My patient, Ashley's pediatrician, subscribes to journal services that bring her relevant papers on childhood disorders. Somebody gave her that particular paper. She referred us the patient and sent the paper. Could this be the disorder that she has?
When we saw the patient, I saw her as an intern and then discussed it with my attendings, Dr. Percy and Dr. Riccardi, and all of us agreed. She absolutely has Rett syndrome. I was really intrigued and kept thinking about her.
Because for when we think about childhood disorders, we think of them falling in a couple of categories. You're either born with a disease, and early on in infancy you will show symptoms. You'll be left with these symptoms for life. This is how most childhood intellectual disabilities and developmental disorders are.
Or you are born healthy and then sometimes after year, two years or longer, you would lose skills. That's because of some degeneration. These are typically neurodegenerative disorders.
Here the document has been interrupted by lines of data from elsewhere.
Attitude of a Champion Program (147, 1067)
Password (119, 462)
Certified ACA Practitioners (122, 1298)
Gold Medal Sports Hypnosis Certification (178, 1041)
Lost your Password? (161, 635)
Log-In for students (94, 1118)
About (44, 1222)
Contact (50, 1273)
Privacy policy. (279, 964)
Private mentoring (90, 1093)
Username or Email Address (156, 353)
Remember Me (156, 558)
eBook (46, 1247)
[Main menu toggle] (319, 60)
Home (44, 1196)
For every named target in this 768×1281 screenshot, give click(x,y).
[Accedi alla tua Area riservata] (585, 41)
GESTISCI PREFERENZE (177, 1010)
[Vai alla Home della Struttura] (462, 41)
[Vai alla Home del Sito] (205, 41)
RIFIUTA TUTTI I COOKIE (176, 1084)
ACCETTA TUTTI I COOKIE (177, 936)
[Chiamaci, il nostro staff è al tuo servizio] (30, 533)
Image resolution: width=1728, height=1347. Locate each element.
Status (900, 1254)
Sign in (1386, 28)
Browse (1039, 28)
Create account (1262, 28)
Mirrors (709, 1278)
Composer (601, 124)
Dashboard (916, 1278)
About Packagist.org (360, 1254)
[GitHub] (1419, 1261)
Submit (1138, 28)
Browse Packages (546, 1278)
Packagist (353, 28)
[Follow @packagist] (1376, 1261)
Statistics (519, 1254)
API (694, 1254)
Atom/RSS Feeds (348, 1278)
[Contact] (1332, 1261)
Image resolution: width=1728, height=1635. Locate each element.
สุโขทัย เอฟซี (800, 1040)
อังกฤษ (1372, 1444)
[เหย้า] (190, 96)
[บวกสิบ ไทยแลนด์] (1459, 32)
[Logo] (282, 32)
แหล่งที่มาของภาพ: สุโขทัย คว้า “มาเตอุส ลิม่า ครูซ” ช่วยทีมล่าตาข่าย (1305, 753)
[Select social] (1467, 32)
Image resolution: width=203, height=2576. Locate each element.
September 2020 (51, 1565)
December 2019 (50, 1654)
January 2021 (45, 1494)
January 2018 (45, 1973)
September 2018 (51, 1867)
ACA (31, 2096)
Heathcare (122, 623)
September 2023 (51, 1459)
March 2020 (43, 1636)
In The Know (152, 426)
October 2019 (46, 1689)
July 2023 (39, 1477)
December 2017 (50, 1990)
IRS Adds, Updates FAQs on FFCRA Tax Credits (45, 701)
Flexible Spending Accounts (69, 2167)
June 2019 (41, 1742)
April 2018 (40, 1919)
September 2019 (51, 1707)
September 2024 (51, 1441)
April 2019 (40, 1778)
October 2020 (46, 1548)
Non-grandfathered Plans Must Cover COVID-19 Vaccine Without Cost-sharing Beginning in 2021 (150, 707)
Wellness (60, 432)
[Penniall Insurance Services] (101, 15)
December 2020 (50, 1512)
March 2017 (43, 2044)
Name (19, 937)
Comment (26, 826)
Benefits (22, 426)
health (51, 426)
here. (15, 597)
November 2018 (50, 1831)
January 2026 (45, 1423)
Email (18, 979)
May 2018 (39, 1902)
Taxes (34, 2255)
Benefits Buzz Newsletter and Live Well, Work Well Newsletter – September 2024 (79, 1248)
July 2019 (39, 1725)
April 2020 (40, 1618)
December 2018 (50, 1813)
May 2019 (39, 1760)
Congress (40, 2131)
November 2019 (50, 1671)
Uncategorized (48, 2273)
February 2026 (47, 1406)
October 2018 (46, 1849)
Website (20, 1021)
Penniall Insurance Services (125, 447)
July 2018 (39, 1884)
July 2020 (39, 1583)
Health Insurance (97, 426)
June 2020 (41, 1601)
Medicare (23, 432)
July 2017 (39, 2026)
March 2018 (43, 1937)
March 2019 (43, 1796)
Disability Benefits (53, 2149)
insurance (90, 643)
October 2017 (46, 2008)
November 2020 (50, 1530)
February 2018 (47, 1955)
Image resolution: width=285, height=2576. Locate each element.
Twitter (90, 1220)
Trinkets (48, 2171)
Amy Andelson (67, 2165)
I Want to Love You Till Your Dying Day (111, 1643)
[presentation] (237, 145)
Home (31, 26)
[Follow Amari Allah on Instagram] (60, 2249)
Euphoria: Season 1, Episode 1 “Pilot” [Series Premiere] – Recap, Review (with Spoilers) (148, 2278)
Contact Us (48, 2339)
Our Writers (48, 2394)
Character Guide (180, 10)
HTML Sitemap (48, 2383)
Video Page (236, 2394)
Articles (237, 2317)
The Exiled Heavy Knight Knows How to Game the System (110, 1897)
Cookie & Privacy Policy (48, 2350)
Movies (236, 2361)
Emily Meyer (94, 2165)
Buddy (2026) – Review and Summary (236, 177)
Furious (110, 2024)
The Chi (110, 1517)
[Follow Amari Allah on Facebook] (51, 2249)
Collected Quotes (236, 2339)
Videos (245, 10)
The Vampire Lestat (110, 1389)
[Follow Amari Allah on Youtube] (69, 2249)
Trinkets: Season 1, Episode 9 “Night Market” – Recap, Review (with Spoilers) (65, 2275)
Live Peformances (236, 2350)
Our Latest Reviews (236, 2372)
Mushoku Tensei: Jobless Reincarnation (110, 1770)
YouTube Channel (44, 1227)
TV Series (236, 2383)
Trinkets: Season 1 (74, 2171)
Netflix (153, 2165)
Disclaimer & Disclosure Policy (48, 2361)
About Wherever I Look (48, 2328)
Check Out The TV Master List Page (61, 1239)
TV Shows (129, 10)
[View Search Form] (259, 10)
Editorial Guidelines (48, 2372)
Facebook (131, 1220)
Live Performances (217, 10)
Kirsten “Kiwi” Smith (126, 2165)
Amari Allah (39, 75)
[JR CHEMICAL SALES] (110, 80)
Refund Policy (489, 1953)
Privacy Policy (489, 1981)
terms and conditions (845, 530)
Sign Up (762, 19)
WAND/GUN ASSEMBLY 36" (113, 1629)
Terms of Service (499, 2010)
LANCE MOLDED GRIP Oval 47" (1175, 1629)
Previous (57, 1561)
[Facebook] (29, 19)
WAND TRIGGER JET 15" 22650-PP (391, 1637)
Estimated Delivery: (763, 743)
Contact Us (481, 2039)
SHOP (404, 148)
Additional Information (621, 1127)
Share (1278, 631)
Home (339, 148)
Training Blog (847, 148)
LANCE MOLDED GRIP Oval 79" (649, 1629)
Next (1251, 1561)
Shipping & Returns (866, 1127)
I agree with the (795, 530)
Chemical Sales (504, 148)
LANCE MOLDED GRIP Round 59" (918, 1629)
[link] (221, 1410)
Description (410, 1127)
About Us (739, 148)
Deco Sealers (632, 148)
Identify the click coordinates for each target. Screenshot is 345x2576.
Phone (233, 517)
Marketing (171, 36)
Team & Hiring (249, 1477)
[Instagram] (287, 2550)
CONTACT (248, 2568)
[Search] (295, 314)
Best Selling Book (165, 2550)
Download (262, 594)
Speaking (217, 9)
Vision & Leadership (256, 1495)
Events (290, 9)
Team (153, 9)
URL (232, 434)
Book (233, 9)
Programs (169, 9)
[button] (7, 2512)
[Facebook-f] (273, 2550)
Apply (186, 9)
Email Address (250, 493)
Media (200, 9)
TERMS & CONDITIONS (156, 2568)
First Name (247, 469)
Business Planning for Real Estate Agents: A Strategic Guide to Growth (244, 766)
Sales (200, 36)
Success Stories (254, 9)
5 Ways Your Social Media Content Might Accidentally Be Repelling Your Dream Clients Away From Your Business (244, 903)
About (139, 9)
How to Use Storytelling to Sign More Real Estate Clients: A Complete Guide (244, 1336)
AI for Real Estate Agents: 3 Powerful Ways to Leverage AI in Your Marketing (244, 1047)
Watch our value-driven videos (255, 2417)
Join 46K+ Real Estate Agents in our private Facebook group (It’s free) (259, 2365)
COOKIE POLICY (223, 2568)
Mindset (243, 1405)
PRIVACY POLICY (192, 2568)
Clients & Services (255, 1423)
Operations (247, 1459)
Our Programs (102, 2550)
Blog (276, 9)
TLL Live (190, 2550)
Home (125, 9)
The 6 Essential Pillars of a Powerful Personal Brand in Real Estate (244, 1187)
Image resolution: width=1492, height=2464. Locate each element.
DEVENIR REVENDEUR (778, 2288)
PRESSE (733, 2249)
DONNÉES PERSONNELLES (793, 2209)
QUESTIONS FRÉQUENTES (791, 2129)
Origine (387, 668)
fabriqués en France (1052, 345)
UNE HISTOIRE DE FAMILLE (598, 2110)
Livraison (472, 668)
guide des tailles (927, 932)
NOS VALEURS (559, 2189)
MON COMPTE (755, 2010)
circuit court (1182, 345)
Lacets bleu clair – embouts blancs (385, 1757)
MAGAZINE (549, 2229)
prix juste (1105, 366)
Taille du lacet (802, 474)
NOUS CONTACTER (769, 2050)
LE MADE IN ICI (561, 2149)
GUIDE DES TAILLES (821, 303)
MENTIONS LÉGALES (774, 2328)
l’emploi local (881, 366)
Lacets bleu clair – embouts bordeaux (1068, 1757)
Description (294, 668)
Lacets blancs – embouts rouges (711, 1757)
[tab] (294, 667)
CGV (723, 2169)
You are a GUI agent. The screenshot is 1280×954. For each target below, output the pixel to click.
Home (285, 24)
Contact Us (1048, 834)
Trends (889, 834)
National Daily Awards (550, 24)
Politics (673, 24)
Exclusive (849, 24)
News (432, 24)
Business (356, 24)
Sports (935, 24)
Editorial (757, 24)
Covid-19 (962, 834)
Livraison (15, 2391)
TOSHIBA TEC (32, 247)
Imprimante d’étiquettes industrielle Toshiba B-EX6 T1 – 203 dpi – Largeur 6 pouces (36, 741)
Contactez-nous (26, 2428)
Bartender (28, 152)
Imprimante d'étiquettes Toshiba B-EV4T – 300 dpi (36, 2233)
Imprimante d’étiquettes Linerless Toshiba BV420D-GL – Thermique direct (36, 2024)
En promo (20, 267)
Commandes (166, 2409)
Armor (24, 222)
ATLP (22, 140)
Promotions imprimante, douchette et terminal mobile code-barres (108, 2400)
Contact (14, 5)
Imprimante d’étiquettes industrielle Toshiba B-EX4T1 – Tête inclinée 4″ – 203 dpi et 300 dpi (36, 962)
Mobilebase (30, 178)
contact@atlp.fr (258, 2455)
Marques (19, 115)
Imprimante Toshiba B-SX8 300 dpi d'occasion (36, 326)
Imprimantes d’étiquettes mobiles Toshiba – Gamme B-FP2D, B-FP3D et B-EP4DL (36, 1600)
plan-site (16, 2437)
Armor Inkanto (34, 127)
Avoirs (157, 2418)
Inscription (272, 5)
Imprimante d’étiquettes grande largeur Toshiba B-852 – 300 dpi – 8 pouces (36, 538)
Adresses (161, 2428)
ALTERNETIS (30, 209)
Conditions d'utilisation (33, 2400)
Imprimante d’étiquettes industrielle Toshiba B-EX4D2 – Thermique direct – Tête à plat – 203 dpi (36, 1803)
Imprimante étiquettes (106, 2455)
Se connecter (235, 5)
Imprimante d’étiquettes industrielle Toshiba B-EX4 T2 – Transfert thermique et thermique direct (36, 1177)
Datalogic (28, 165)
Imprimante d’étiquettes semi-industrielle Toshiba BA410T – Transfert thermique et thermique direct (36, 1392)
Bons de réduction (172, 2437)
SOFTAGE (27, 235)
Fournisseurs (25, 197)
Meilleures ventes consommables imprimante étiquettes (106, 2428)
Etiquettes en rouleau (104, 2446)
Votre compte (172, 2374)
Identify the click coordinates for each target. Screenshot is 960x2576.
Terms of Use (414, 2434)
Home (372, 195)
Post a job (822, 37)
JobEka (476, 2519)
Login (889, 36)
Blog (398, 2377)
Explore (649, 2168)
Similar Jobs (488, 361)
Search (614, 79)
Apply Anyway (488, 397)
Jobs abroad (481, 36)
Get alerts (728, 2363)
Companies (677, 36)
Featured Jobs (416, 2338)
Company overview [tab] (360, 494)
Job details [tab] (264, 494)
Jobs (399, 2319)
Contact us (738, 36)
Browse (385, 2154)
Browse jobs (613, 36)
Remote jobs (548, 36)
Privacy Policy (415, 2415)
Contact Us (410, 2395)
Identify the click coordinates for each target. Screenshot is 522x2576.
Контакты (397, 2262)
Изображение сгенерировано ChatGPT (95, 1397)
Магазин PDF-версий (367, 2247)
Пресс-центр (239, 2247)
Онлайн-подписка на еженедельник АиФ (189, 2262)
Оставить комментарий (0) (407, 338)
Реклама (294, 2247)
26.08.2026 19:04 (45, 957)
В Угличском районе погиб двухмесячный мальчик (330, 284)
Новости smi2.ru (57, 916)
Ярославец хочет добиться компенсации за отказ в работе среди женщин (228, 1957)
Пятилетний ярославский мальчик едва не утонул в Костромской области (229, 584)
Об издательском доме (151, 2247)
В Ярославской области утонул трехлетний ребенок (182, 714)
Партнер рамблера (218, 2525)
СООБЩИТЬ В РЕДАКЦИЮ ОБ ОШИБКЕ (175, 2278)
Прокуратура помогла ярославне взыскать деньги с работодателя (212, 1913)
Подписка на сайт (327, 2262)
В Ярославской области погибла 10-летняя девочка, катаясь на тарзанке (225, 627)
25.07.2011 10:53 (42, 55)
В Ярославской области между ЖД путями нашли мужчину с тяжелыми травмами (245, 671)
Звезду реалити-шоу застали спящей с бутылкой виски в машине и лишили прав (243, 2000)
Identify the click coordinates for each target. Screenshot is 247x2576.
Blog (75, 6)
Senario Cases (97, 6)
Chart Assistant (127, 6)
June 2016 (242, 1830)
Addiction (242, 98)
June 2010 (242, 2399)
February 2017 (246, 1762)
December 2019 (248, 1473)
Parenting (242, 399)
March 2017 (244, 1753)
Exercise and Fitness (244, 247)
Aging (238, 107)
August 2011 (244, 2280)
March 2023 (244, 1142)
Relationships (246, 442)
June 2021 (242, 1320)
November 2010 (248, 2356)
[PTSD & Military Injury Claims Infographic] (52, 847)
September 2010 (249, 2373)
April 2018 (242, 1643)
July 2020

But Rett was unique. And this was both in Ashley, who I saw, and in all the girls reported by Dr. Hagberg in that they were unique in that you're born healthy for a period of time. Then you lose skills, but then you can become an adult and no evidence of degeneration. That was intriguing. It wasn't any degenerative disorder, yet you're regressing and losing skills.
That was that one week in October when I met her. Then a week later I was in a different clinic where, as a neurology intern, you get to pick the case you want to see. I picked the diagnosis of cerebral palsy. The reason I picked cerebral palsy is because I knew that's a misdiagnosis. It's just something that people don't know the cause. There's motor problems, they're going to call it cerebral palsy, I think maybe I can figure something out.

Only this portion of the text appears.